Exercise objective = Extract each line from the entries below that has the string "computer" in it.

──────────

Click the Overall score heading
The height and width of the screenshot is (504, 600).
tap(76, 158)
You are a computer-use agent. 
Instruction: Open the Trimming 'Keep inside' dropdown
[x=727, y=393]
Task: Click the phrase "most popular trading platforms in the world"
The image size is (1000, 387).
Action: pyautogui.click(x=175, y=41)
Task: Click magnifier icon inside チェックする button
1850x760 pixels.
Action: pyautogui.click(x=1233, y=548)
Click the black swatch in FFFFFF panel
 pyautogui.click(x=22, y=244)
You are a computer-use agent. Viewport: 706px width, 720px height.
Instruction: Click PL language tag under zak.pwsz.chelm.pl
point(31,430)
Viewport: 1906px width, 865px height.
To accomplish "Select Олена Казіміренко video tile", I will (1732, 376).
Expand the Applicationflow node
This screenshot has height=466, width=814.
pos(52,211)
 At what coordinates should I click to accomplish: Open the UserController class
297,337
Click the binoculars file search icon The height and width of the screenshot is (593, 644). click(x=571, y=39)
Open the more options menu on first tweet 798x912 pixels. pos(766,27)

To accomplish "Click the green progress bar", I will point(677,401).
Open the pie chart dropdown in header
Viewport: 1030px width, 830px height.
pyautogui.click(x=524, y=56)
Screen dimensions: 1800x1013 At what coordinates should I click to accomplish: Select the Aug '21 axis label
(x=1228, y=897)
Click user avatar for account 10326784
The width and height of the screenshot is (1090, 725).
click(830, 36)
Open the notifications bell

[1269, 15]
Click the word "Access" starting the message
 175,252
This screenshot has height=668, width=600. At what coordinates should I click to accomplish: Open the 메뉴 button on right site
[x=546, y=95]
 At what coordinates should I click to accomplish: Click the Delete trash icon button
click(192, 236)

──────────

Answer box =
You are a computer-use agent. 
You are a computer-use agent. Viewport: 706px width, 720px height.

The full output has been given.